Oleh Dr. Muryali
Revisi Undang – Undang Pemerintahan Aceh (UUPA) yang kini masuk agenda nasional bukan sekadar urusan hukum. Bagi rakyat Aceh, ia adalah bagian dari sejarah panjang perdamaian yang ditandai dengan penandatanganan MoU Helsinki pada 2005.
UUPA lahir sebagai pengejawantahan dari kesepakatan itu, memberi ruang otonomi khusus bagi Aceh untuk mengatur rumah tangganya sendiri setelah puluhan tahun dilanda konflik bersenjata. Karena itu, setiap upaya revisi tidak boleh dipandang ringan, akan tetapi ia harus diuji sejauh mana memperkuat otonomi Aceh, bukan sekadar polesan politik yang indah di kertas, namun hampa dalam praktik.
Selama hampir dua dekade, implementasi UUPA jauh dari ideal.
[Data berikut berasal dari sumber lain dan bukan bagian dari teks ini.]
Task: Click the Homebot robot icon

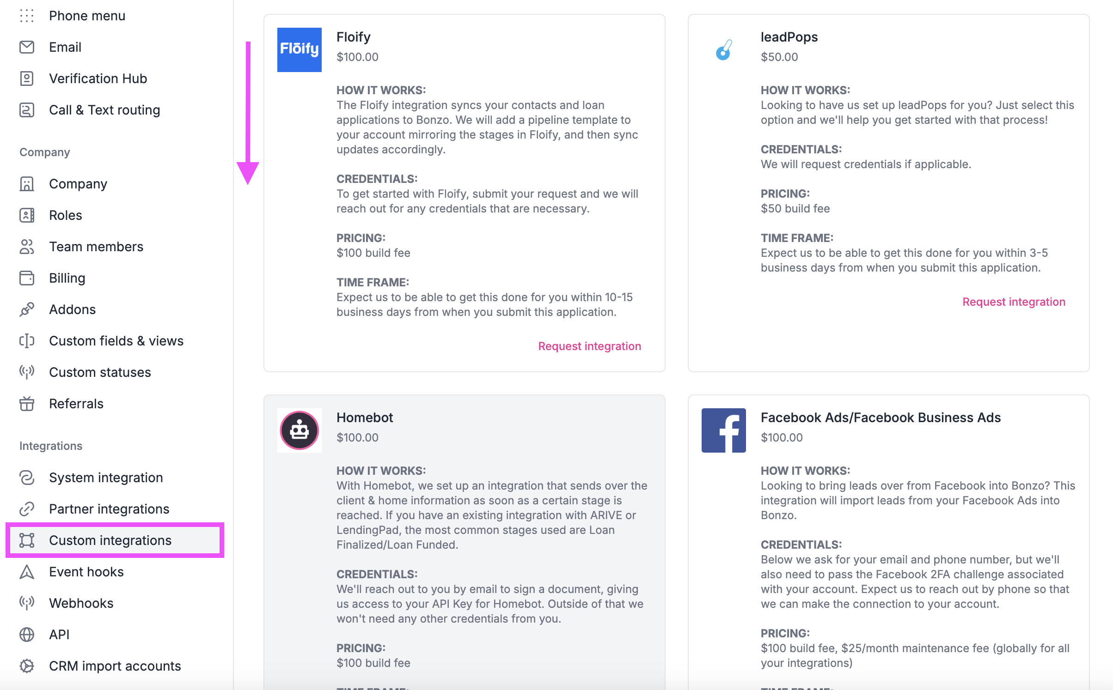Action: pos(299,430)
Banyak kewenangan Aceh yang telah diatur dalam undang-undang ternyata dikalahkan oleh undang-undang sektoral milik pusat. Ambil contoh pengelolaan sumber daya alam, meskipun UUPA menegaskan kewenangan Aceh, faktanya izin-izin strategis tetap dipegang kementerian di Jakarta. Akibatnya, Aceh tetap menjadi penyedia sumber daya, namun minim kuasa menentukan arah pemanfaatannya. Begitu juga dengan qanun, yang seharusnya menjadi instrumen hukum khas Aceh, sering diposisikan setara dengan perda biasa, padahal ia adalah pilar kekhususan yang dijamin undang-undang.
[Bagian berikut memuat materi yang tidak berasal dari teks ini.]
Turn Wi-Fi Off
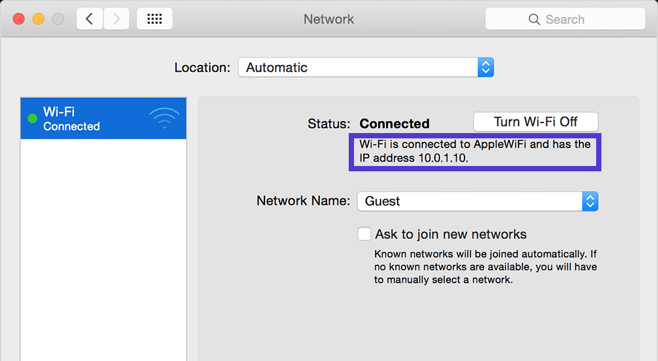This screenshot has width=658, height=361. pos(536,122)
Kondisi ini membuat banyak rakyat bertanya-tanya apakah otonomi Aceh nyata atau sekadar simbol? Jika simbol, maka UUPA tidak lebih dari kosmetik politik, yaitu cantik di permukaan, tetapi tidak menyentuh substansi. Risiko inilah yang mengintai revisi UUPA saat ini. Apabila revisi hanya mengubah redaksi pasal tanpa mempertegas posisi Aceh dalam bingkai NKRI, maka ia akan menjadi sekadar formalitas untuk meredam tuntutan politik.
Bahaya kosmetik politik ini semakin nyata karena adanya pasal-pasal kunci yang rawan multitafsir. Misalnya Pasal 7, 11, 235, dan 270 yang membicarakan kewenangan Aceh, NSPK, serta kedudukan qanun. Jika dirumuskan kabur, pusat tetap memiliki ruang besar untuk mengendalikan Aceh melalui norma, standar, prosedur, dan kriteria yang dibuat sepihak. Di sinilah rakyat Aceh harus berhati-hati, jangan sampai revisi yang diharapkan memperkuat otonomi justru memberi ruang legal bagi pusat untuk semakin mengendalikan.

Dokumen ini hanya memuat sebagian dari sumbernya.